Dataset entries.
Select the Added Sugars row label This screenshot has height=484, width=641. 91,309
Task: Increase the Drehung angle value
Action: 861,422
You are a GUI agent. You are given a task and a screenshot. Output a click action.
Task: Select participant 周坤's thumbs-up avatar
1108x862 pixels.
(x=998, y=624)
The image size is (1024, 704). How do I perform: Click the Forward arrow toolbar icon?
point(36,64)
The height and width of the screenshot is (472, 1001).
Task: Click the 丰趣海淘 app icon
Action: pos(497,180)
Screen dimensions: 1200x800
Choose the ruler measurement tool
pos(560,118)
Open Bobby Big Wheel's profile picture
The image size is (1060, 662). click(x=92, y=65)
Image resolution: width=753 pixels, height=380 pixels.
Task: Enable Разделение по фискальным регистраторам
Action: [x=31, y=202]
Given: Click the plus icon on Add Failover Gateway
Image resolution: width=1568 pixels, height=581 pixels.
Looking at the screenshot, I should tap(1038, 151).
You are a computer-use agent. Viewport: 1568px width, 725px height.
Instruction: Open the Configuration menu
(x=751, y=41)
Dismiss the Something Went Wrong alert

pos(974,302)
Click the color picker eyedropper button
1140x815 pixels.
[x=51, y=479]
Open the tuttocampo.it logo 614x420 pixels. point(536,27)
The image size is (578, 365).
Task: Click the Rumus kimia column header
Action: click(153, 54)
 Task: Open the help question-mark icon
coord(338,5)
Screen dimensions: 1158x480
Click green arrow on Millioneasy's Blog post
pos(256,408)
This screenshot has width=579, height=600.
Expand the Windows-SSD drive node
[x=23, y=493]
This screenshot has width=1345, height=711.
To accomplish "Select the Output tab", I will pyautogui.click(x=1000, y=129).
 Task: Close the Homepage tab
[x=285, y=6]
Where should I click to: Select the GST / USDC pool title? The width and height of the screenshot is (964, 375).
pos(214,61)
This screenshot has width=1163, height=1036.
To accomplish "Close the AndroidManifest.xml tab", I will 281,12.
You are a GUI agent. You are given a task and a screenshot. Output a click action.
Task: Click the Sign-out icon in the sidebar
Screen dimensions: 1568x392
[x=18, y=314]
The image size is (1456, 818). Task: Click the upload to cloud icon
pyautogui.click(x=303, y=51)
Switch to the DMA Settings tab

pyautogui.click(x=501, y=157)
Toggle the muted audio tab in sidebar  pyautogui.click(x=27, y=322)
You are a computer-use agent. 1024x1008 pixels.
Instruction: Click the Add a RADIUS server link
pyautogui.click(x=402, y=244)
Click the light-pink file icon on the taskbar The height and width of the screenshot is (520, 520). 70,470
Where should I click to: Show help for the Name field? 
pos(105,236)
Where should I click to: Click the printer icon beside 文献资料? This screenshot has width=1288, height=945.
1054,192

EXERCISE REQUIREMENTS. From the entries above, copy each line that holds "computer".

ANSWER TO THE PROBLEM.
You are a computer-use agent. Viewport: 1568px width, 725px height.
You are a computer-use agent. 1024x1008 pixels.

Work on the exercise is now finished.